Multiply that effect across hundreds of buyer prompts and the cumulative impact on pipeline is significant. Companies that have started measuring this for the first time often discover they are absent from forty to seventy percent of the prompts their category should own.

How to Audit Your Current AI Visibility

Before deciding what to do, find out where you stand. The audit is free and takes ten minutes if you use the right tool. SCAILE built one specifically for this:

  • Go to the AI Visibility Tool on scaile.tech.
  • Enter your domain and a one-line description of what you sell.
  • The tool runs five real buyer queries through a live AI assistant and shows you who gets named, in what order, and where your brand sits.

The result is the baseline you need before any GEO investment makes sense. Without that number, every later decision is guesswork.

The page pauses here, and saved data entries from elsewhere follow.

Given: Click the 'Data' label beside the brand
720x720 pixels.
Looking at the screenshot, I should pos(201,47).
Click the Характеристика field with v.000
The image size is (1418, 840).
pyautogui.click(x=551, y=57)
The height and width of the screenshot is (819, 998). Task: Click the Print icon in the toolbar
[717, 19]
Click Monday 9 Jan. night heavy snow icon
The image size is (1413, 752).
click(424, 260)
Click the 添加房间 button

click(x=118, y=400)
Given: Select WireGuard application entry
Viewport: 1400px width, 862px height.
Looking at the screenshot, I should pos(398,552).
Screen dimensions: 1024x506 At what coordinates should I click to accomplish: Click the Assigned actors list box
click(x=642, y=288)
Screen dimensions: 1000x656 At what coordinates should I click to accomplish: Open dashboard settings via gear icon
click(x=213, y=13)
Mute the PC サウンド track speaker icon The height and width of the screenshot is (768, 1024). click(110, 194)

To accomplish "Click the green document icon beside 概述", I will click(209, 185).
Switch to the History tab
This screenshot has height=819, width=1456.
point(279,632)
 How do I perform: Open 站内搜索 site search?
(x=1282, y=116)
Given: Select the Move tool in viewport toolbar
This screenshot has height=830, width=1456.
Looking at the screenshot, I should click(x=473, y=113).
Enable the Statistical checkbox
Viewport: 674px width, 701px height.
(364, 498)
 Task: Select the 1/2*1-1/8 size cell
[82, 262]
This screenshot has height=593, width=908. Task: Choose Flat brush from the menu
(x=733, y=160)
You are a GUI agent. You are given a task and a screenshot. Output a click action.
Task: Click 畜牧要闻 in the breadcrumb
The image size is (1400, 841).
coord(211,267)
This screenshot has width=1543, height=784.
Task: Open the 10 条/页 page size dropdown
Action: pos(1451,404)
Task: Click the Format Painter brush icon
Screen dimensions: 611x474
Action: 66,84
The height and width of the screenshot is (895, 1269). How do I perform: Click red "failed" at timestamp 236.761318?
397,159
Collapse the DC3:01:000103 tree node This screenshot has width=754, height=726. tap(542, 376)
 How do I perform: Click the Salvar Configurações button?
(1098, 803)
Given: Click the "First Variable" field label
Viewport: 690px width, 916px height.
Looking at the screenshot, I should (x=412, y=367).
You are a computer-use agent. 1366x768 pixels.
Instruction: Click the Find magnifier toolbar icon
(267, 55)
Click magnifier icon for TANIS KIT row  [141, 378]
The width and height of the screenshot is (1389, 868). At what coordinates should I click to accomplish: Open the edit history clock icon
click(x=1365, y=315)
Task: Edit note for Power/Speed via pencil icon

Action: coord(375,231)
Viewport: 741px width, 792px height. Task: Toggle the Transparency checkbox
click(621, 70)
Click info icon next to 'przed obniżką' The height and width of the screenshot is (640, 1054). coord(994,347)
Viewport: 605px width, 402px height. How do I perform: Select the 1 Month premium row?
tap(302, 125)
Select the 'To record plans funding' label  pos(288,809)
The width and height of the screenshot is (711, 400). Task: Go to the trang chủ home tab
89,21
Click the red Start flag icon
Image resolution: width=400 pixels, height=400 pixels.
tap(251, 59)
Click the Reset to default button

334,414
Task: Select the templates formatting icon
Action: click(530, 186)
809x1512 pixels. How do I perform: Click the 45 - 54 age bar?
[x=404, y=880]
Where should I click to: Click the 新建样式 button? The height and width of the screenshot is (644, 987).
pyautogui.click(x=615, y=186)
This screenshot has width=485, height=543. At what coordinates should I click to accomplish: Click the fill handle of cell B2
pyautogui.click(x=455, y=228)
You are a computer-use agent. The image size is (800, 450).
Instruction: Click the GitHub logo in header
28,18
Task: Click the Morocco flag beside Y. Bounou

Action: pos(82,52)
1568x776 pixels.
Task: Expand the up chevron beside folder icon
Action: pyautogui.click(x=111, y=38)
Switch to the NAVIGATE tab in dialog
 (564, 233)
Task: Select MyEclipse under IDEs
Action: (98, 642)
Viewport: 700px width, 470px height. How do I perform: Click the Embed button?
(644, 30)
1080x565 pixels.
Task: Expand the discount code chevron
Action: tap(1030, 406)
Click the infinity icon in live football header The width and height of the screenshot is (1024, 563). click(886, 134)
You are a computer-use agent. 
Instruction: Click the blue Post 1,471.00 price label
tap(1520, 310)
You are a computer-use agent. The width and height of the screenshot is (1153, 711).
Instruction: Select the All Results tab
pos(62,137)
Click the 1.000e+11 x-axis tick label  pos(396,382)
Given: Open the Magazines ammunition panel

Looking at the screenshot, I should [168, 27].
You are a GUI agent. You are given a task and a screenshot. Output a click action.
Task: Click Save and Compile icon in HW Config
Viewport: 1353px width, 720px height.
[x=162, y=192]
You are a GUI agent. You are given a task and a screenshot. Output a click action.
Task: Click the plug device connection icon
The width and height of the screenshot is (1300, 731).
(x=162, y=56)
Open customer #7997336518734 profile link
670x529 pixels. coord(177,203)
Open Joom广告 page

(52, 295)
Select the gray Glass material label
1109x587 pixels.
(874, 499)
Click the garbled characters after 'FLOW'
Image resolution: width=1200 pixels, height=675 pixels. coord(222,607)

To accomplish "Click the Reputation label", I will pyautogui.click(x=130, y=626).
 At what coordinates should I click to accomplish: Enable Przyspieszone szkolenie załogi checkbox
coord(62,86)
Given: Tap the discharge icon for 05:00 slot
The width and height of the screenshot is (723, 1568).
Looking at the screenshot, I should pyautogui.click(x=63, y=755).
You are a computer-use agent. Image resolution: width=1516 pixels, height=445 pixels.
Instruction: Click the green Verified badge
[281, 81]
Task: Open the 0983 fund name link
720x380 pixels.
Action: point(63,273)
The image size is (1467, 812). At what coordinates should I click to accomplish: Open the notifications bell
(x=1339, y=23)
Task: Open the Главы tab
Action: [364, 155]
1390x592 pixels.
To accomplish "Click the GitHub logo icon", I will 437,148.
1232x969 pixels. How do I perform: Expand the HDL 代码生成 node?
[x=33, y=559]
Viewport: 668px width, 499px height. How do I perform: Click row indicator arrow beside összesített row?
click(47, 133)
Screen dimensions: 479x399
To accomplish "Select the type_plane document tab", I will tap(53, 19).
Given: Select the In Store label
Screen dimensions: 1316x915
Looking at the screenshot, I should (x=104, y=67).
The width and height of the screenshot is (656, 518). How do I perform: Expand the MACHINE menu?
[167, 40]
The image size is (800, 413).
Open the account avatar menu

A second free tool, the AEO Score Checker, runs twenty-nine checks against your website and gives you a grade from A+ to F based on how AI-ready the site itself is. The two tools together cover the index layer and the voice layer in under five minutes of work.

Frequently Asked Questions

Is AI search actually replacing Google?

Not entirely, and not yet. Google still owns most of the discovery surface. But the share of buyer questions answered directly by AI is growing fast, and for B2B and high-intent commercial queries, the impact on click-through rates is already material. Treat AI search as additive, not replacing, and prioritise both.

How do I know if AI is mentioning my brand?

Run a free audit on scaile.tech/tools/ai-visibility. The tool tests five real buyer prompts across a major AI assistant and shows you who gets named for the queries your category should own.

Can I rely on existing SEO content for AI search?

Sometimes, but usually not directly. Existing SEO content was written for a different reader (Google's algorithm). Adapting it for AI usually means restructuring: shorter answers, clear headings, FAQ blocks, comparison tables, and an explicit point of view. Some pages need only edits; others need a full rewrite.

What's the fastest result you've seen from a GEO programme?

Some customers see new AI citations within seven to fourteen days of publishing a focused answer page. Compound results across a category take ninety days. There is no overnight outcome, but the loop is meaningfully faster than traditional SEO.

What should we measure?

Three numbers: citation rate (how often your brand is named for the prompts you care about), share of voice (your brand mentions divided by all brand mentions across those prompts), and accuracy (how often the AI's description of you matches what you would say). Track all three weekly.